There’s nothing exceptional about losing your father as an adult. Some of my friends lost theirs as children, a searing experience. That applied to my dad, too: his sailor father had survived Nazi bombs but succumbed to a heart attack and was buried at sea somewhere near Cape Verde, off the west coast of Africa. At the age of six, my dad was briskly informed by his mother and packed off to school. That loss defined his childhood; in truth, his death doesn’t define my adulthood, long independent from my parents. But I’m still struck by how, years after he was cremated and his ashes were planted beneath a tree in Sheffield, I don’t have a proper vocabulary to talk about it. Whatever angle I take to address this lack – that it’s been 130,000 years since the first human burial; that I have several friends who’ve suffered bereavements; that my vocation is writing – it seems as though the universal experience of loss should be easy to describe, and yet it isn’t.

We avoid talking about death, of course, for understandable reasons, but that doesn’t make it a healthy way of dealing with it. We fear it for ourselves and for those we love. Loss is painful, but irreversible, so expending energy may seem like inviting hurt for no reward. For me, it’s become clearer why I’ve needed to process his final moments: so they don’t become the defining memory of who he was. With time, that moment of terminal decline has given way to the man who energetically sang along to the chorus of Bob Dylan’s Forever Young, or wolfed down a curry on a Saturday night, or wagged his finger as he denounced Tory and Labour politician alike (like father, like son).

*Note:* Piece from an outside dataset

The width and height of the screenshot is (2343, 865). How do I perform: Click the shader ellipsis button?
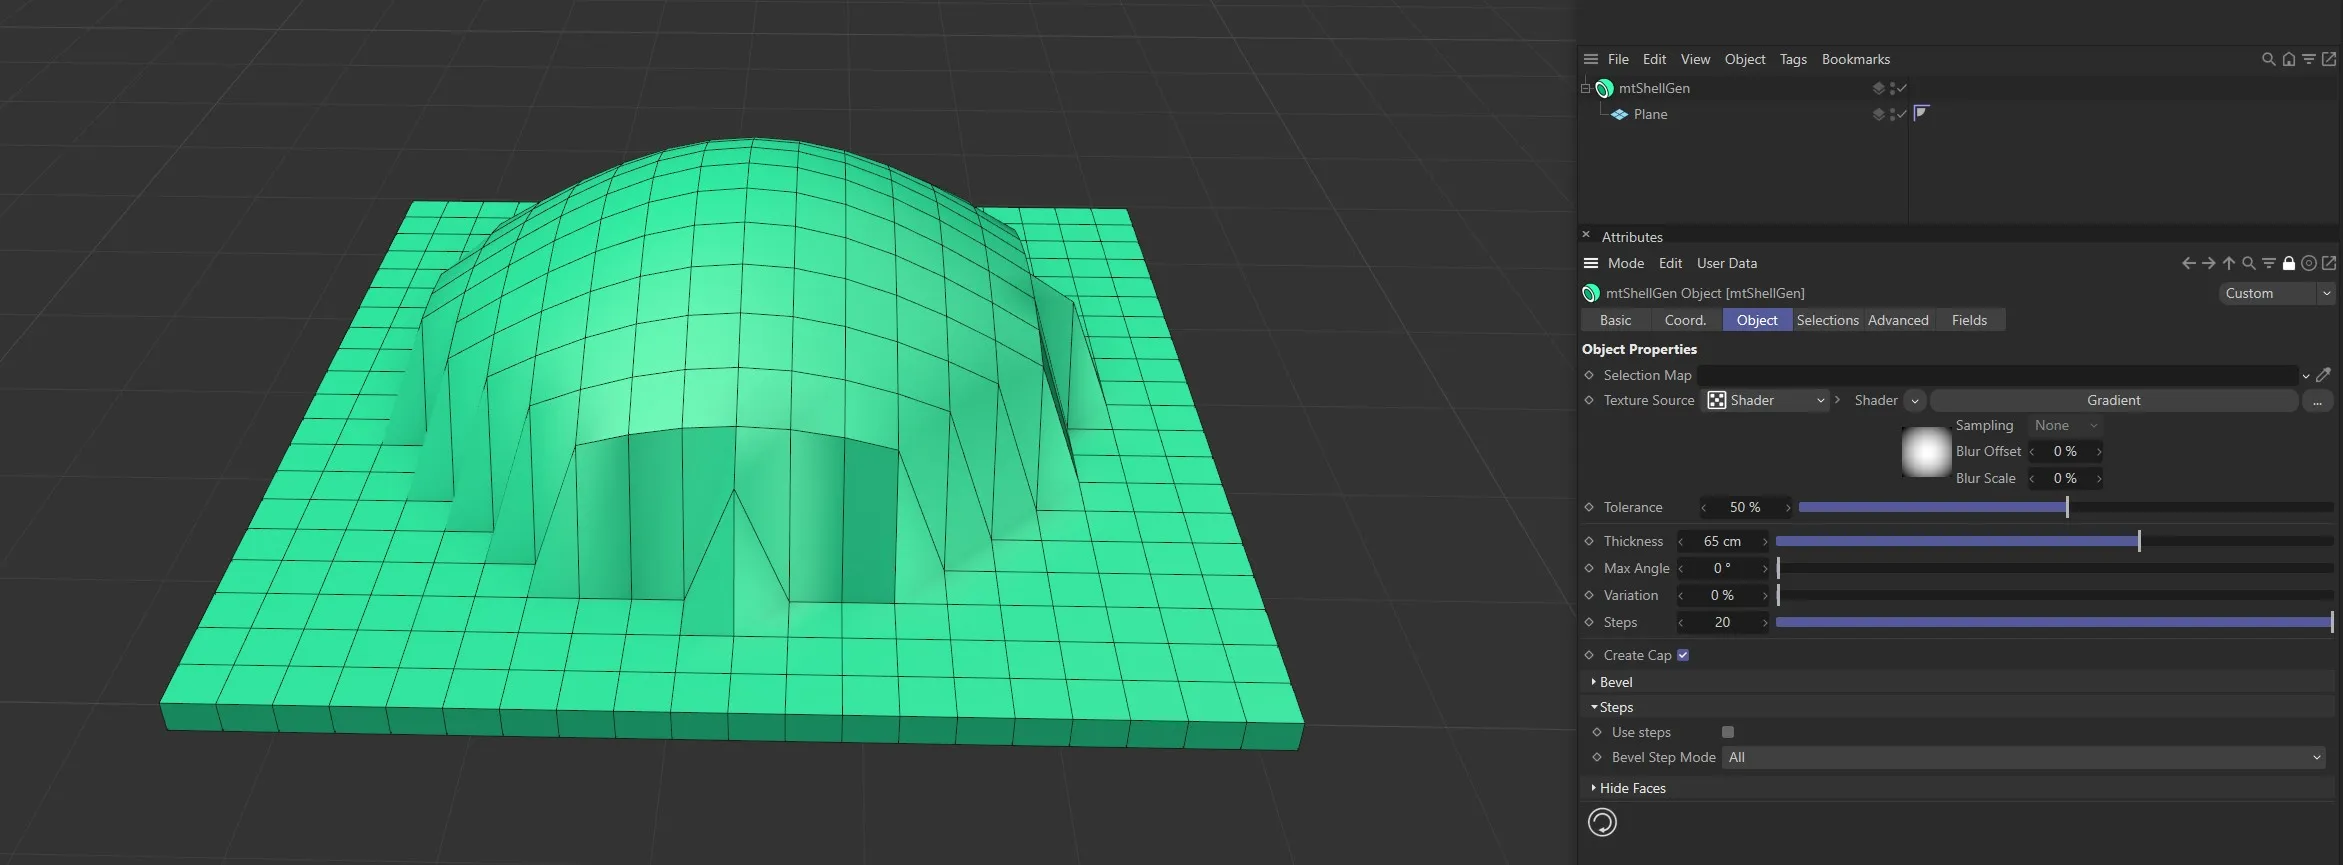[2317, 400]
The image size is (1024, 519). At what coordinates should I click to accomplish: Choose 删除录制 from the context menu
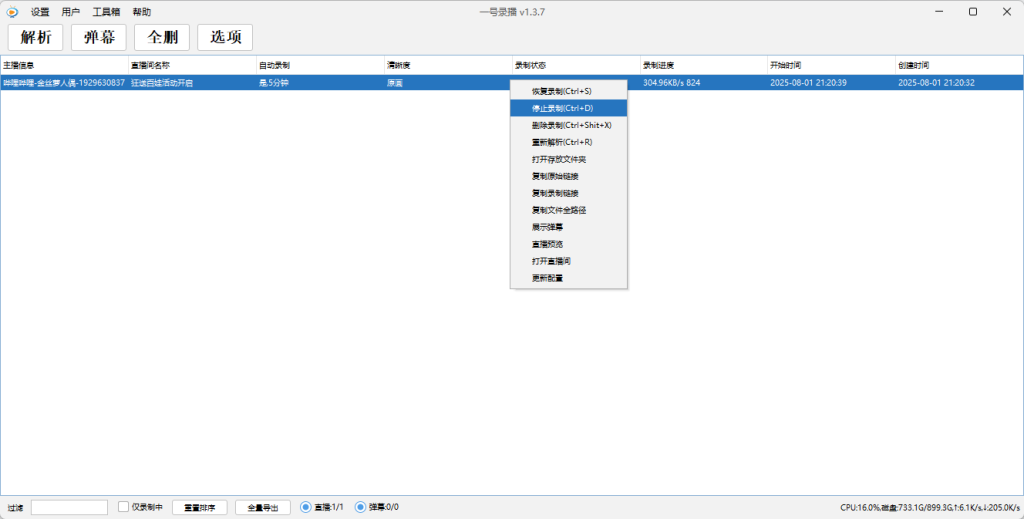pos(571,125)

But it’s clearer to me than ever that our culture needs to be far more accommodating when it comes to opening up about loss. Five years on, I’ve come to understand bereavement as a running theme in life that takes many forms, and not just with death. It’s felt when relationships end, or careers are terminated. Loss transcends cultural divisions and class distinctions, even though different circumstances mean its impact varies wildly. It does invite hurt to talk about it, but such pain is more corrosive if it’s suppressed. Perhaps the lack of vocabulary isn’t the problem: just saying something, anything, breaks a taboo that hurts us the most.